- [Stated task] Copy word for word the part of the passage on density metrics that opens with "3 metrics are" and closes with "generation, got that?)".

3 metrics are studied: ‘ba’, ‘ma’, ‘da’. ‘ba’. the general idea is to look at over- or under- center ½ density as a binary indicator, almost like a “sign/ positive/ negative indicator.” this is also somewhat building on the amplifier idea. ‘ba’ is just average count or density of over/ under, over the predetermined part of the trajectory, and thats expected to correlate with density, its also like a “density parity” (note! to be carefully distinguished and not to be confused with (sequence) parity density already mentioned lots previously and at the heart of the Terras density generation, got that?)

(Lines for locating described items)
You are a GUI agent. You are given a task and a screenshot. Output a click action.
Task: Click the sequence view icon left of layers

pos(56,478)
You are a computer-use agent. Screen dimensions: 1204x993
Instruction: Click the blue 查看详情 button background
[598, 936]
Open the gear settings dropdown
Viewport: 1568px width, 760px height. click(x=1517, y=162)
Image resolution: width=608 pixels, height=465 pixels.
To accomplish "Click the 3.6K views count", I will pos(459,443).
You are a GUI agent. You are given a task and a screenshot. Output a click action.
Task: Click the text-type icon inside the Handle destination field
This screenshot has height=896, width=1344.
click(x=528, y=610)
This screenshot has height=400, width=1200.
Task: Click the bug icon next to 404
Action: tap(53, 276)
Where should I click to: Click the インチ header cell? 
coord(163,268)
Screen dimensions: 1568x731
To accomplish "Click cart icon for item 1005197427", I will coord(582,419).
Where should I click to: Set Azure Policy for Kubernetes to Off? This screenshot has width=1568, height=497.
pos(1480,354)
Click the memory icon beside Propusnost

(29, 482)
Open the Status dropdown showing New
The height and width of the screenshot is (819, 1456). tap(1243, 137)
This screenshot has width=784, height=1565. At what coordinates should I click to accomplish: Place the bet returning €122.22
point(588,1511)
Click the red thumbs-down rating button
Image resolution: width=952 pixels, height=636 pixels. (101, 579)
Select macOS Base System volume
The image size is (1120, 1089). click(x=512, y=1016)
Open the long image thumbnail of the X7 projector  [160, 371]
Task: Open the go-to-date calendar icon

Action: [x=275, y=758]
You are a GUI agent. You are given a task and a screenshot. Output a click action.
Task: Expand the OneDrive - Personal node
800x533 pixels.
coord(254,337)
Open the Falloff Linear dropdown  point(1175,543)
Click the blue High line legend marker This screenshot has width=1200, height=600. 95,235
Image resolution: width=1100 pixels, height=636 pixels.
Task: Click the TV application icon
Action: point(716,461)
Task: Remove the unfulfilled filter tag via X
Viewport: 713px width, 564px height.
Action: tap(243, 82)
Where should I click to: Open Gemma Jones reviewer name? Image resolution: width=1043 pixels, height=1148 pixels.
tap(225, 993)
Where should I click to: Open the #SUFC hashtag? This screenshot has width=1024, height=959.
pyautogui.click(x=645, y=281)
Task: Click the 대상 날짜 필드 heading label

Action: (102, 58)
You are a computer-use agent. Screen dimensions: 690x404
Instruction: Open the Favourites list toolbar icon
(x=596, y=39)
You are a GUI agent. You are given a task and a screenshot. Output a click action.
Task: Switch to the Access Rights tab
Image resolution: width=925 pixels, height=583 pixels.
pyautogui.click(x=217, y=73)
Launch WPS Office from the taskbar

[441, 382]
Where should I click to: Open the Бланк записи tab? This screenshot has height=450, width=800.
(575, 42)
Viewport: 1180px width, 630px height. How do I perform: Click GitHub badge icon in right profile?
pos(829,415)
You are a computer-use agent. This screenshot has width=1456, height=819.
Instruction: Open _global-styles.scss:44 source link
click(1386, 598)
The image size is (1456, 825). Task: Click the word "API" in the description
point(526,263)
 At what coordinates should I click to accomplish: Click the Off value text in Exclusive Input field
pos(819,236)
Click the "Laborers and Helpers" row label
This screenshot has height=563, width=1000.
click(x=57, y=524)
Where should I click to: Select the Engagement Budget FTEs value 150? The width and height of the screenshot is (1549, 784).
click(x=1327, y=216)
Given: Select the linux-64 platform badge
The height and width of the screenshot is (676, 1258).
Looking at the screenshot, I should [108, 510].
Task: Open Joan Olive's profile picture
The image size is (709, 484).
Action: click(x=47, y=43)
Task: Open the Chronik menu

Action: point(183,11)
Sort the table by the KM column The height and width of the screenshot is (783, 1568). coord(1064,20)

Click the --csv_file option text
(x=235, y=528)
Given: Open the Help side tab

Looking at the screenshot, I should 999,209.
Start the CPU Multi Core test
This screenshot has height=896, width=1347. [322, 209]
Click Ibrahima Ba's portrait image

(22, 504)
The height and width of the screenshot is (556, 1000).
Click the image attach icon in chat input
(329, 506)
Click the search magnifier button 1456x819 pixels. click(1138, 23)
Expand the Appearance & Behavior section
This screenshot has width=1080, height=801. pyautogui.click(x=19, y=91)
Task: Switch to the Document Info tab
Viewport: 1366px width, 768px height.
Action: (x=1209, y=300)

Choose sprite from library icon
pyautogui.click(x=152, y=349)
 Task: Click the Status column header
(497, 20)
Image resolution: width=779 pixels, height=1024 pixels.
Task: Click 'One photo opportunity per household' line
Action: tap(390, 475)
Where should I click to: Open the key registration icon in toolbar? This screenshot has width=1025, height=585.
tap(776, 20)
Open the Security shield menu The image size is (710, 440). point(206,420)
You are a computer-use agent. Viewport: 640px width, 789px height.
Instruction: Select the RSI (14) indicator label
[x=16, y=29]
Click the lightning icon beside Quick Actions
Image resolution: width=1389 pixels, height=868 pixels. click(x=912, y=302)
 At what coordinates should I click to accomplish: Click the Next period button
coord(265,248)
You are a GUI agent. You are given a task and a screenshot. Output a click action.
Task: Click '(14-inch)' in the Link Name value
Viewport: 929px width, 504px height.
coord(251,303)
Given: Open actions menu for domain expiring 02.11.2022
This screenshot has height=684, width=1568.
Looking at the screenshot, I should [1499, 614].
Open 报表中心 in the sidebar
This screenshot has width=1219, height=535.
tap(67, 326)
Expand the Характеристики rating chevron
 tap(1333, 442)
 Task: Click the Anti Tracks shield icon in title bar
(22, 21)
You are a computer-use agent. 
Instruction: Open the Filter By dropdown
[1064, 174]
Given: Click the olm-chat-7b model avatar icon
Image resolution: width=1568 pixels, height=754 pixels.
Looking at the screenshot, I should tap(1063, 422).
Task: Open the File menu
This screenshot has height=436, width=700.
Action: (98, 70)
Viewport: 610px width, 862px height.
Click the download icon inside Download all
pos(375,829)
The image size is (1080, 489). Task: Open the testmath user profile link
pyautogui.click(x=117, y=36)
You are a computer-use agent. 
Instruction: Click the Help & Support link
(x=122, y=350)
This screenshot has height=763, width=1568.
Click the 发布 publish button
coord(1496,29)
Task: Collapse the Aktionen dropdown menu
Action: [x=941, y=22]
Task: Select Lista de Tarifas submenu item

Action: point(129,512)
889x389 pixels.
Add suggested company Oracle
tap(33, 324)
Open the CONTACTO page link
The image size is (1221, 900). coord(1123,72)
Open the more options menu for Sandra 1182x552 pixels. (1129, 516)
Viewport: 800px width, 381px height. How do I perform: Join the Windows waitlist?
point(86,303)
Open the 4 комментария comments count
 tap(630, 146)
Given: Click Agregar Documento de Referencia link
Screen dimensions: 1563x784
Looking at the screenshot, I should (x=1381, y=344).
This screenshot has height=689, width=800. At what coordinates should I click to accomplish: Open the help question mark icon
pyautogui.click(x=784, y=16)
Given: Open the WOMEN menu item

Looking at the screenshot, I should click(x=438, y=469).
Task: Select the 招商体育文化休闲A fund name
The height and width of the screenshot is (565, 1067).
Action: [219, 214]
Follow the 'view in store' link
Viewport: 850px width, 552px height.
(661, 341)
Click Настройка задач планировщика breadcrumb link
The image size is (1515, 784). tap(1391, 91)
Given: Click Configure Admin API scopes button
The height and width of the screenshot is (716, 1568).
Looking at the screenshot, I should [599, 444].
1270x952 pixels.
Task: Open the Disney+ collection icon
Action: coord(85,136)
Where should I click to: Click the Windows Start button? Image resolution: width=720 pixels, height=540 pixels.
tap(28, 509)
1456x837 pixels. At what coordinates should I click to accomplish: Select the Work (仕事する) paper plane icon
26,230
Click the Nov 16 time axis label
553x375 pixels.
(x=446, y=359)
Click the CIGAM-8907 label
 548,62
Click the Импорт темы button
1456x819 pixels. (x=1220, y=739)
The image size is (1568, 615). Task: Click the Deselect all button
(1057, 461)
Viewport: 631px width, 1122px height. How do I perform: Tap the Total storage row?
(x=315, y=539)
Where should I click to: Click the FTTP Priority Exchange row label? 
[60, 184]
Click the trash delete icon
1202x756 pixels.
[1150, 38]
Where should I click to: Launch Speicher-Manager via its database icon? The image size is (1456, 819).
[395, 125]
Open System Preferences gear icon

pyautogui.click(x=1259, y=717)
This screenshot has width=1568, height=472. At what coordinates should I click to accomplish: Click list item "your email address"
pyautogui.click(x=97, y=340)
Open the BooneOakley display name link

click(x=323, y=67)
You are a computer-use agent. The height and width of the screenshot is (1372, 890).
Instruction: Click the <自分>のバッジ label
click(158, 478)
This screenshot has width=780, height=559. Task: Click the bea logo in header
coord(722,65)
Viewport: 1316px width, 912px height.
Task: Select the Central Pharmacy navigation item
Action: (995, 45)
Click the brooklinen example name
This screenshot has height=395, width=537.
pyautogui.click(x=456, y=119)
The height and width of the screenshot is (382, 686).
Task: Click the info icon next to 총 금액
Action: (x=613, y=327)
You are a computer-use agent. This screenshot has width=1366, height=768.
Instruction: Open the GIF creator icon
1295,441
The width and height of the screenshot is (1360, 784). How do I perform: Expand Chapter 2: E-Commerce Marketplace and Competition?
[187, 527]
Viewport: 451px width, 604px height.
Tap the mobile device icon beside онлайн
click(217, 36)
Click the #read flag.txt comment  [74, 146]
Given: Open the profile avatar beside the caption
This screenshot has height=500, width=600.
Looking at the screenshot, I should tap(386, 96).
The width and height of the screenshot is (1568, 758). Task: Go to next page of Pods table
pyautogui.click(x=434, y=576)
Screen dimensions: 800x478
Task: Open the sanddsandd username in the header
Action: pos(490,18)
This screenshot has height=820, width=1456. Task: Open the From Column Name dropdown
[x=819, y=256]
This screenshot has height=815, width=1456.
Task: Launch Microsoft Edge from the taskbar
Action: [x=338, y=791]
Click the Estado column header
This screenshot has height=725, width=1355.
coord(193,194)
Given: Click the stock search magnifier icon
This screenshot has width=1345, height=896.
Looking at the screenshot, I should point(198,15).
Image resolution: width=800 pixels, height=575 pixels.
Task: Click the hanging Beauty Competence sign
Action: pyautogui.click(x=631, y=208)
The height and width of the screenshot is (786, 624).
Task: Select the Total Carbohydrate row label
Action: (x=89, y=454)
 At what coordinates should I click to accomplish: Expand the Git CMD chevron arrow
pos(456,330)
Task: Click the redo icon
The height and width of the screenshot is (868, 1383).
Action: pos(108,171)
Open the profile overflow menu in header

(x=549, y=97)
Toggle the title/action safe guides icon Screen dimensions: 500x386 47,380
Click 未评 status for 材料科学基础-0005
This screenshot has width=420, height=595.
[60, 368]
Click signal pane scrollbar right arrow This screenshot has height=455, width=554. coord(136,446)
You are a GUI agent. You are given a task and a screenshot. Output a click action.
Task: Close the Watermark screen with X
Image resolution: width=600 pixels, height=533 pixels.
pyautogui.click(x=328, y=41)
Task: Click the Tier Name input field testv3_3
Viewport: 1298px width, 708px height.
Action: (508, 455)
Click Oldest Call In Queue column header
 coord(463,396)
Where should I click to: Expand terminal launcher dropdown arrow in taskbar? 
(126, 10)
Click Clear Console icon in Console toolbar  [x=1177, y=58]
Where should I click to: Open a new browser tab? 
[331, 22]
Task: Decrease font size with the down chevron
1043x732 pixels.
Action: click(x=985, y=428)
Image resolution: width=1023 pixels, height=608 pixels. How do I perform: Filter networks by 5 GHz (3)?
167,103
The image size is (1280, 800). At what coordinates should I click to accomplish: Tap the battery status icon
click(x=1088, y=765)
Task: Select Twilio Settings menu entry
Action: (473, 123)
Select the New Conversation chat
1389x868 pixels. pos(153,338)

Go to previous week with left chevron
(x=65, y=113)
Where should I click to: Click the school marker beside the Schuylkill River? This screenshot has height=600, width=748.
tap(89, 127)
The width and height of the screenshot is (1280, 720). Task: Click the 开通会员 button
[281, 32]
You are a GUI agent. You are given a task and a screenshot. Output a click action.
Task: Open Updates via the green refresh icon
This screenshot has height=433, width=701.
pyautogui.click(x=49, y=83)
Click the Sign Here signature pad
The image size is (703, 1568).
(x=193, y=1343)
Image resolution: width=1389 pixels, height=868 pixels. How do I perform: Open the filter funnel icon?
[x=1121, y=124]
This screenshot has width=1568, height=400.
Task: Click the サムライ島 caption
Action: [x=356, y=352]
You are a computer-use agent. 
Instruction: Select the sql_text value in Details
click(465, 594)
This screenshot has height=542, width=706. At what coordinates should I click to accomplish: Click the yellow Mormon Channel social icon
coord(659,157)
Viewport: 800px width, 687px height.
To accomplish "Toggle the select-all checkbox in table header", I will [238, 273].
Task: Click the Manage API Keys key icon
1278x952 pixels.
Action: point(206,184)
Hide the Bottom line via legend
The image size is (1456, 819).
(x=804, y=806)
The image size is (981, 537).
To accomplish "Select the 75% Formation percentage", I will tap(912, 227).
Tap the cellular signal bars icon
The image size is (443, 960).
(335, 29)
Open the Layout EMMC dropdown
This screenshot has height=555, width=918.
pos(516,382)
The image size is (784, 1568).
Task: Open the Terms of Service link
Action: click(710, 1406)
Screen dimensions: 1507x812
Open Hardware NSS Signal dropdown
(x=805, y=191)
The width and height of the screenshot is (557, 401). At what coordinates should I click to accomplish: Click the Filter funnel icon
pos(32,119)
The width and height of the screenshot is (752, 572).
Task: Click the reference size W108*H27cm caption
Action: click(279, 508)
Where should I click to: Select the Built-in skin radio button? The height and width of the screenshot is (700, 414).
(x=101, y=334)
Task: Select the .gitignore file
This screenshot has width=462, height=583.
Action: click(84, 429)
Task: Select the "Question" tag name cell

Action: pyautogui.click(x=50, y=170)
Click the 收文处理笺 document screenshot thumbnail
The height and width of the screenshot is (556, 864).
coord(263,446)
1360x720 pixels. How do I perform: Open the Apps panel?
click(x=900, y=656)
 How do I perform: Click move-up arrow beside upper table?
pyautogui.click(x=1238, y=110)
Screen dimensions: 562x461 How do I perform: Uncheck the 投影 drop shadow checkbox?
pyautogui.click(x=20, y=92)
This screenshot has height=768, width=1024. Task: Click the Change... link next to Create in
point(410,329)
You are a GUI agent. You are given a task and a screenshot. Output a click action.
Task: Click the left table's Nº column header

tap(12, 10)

- [Answer]
3 metrics are studied: ‘ba’, ‘ma’, ‘da’. ‘ba’. the general idea is to look at over- or under- center ½ density as a binary indicator, almost like a “sign/ positive/ negative indicator.” this is also somewhat building on the amplifier idea. ‘ba’ is just average count or density of over/ under, over the predetermined part of the trajectory, and thats expected to correlate with density, its also like a “density parity” (note! to be carefully distinguished and not to be confused with (sequence) parity density already mentioned lots previously and at the heart of the Terras density generation, got that?)